Roosevelt nearly blew his cover by shouting out 'Oh Roosevelt!" when playing tennis at the Turkish embassy. :lol:

I would say in this day an age, his cover would never work.

This has actually been the criticism of failure of Intelligence since. Nowadays foreign intelligence requires native agents, and you need handlers. it never treated as 100% reliable. However this relies on trust and where there is a break down it trust gernally it difficult. You have to use other means such as financial, and blackmail.

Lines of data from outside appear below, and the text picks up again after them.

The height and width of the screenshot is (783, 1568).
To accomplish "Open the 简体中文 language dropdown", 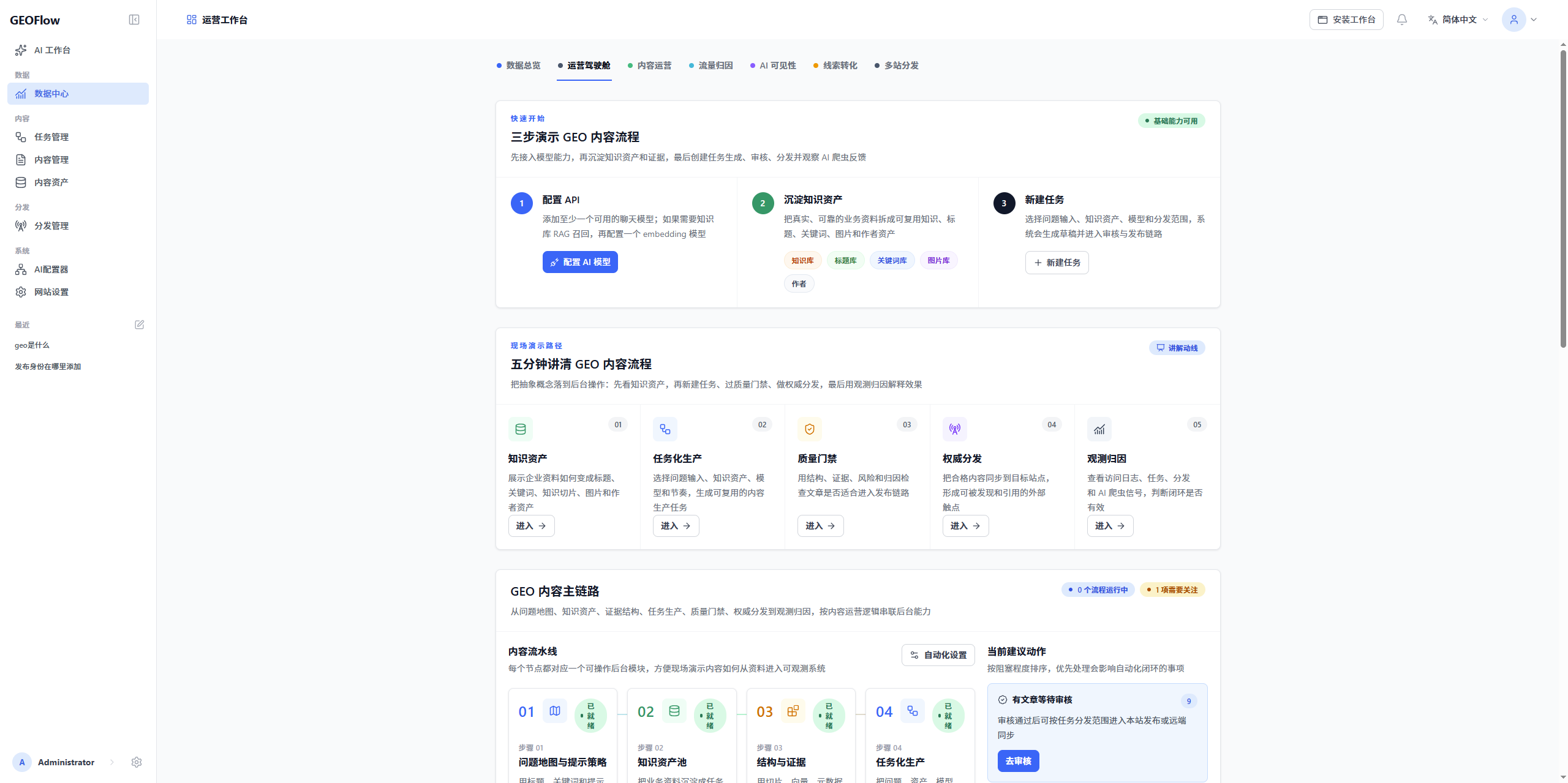I will 1458,20.
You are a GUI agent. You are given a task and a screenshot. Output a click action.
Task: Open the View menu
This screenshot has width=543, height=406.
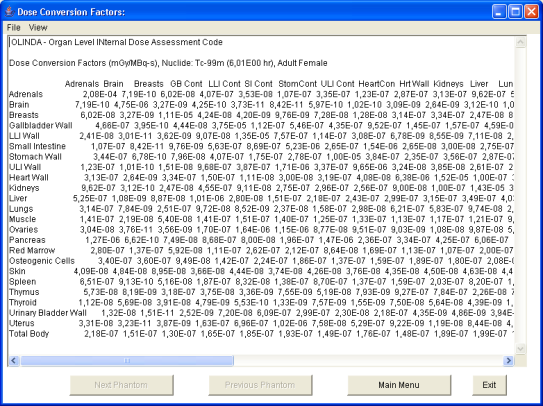[x=38, y=27]
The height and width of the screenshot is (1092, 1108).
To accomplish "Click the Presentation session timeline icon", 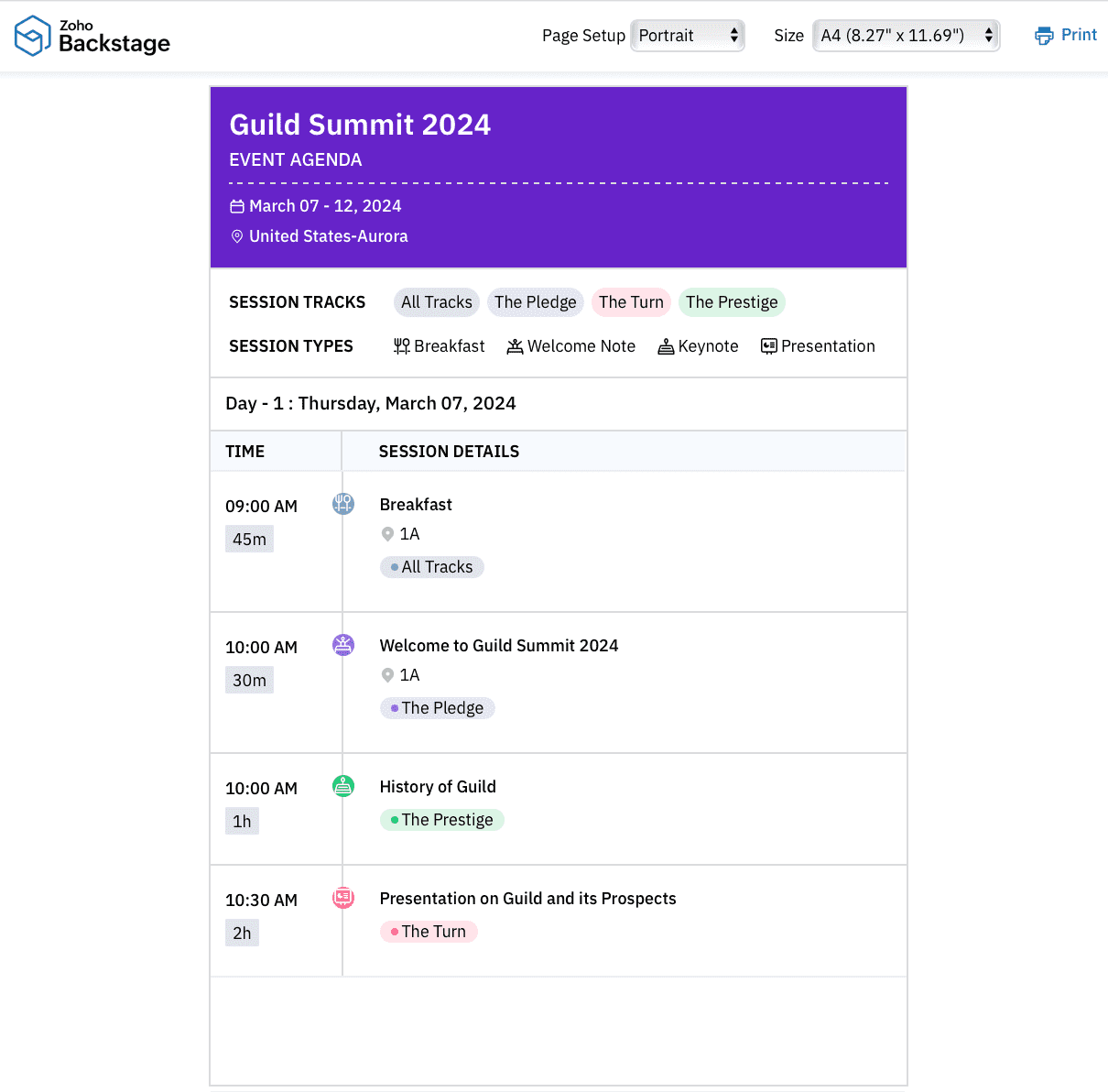I will [343, 898].
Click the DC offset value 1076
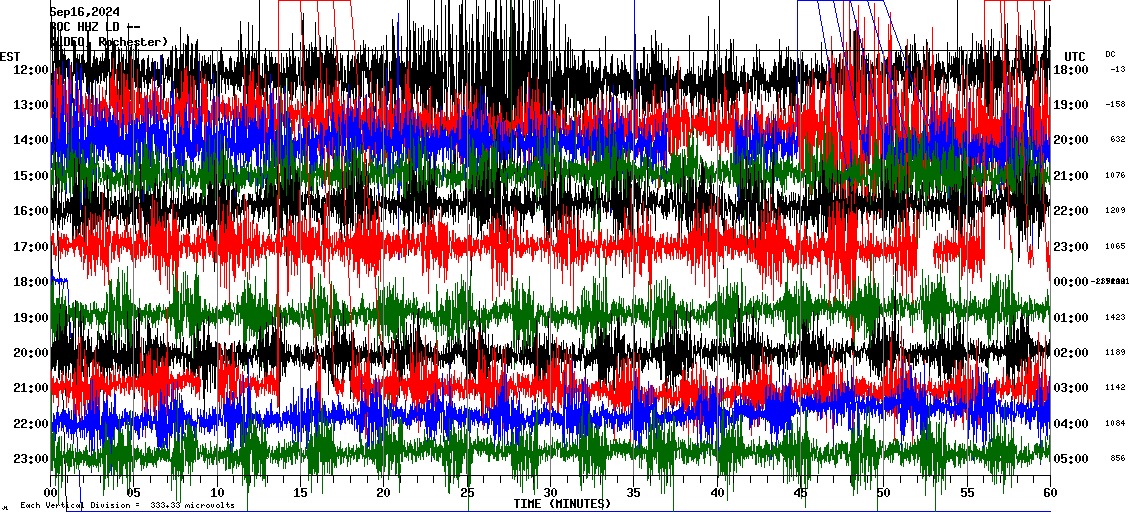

For instance, when my dad was posted to Angola everybody new who the CIA man was. He was called "fatso" :lol: . In terms of military intelligence this in nearly always run by the military attache, in the Embassy. This isn't even a secret. In the case of the British embassy, they operated out of a prefab building as their base of operations.

Non-military intelligence doesn't usually have the cover of diplomatic protection though. They are basically on their own.

What I think does annoys countries in when the sate operate federal agencies like FBI/ATF in other countries, etc as if they have jurisdiction when they don't. there was a general expectation of special treatment.

On the other hand, it seems that FBI are rather better an interviewing people the CIA, or a least CIA tried some hard tactic on people who were turning in FBI "custody" in Pakistan, and all that happened is they lost any cooperation there was.

Btw in foreign intelligence such as Mi6, nobody directly employed is a "spy", the closest thing to a spy is an "intelligence officer".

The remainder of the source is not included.